SPANISH president Mariano Rajoy has denied rumours that the general elections may be put back to December this year, although he has previously countered claims he was thinking of bringing them forward to September.
When asked about when Spaniards may be going to the polls, the PP leader replied that 'to be absolutely frank' he did not yet know what the date would be.
Rajoy merely confirmed the elections would be 'at the end of the year'.
At first he said he 'could not be sure' that the nation would be casting its ballots in December, but in a subsequent interview on Spain's Channel 5, TeleCinco, the president gave a firm 'no' when asked if election day would be a date on the Advent calendar.
This said, when the TV reporter asked if the elections would be in November, Rajoy replied that he 'could not say'.
As a result, nobody is really sure when they will be voting in their national government for the next four years.
Former Madrid regional president and unsuccessful mayoral candidate for the city, Esperanza Aguirre, who is also on the PP has told Rajoy he should hold elections in September to coincide with the regional polls in Catalunya.

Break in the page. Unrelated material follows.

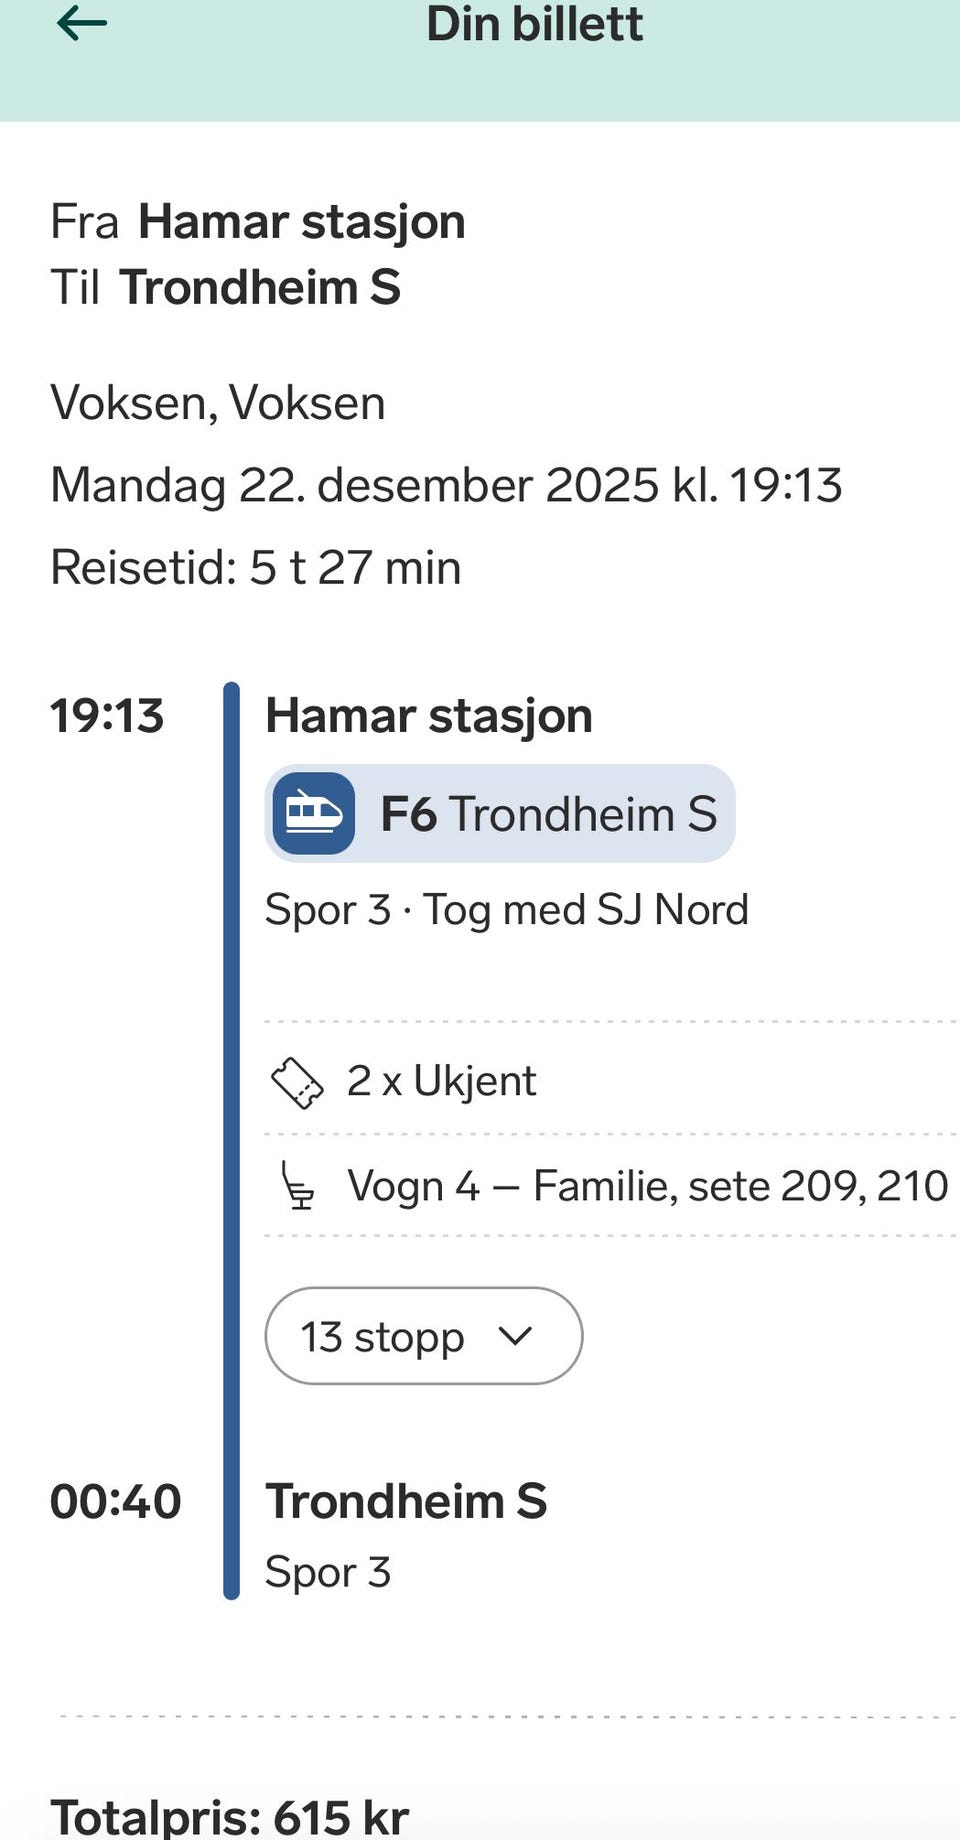Tap the Totalpris: 615 kr line
Image resolution: width=960 pixels, height=1840 pixels.
click(230, 1815)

And rumours began that the elections would indeed be brought forward, but Rajoy denied those.
His immediate rival, PSOE leader Pedro Sánchez, has publicly called for the president to convene the general elections 'now'.
But Rajoy says before he dissolves Parliament, he wants to get next year's budget agreed and rubber-stamped in order to provide 'certainty and security'.
"I'm going to work with diligence, reason, arguments, and by speaking to as many of the Spanish public as I can," Rajoy announced.
And his in-tray is full to bursting, with 46 pending new laws he wants to get signed off before the elections.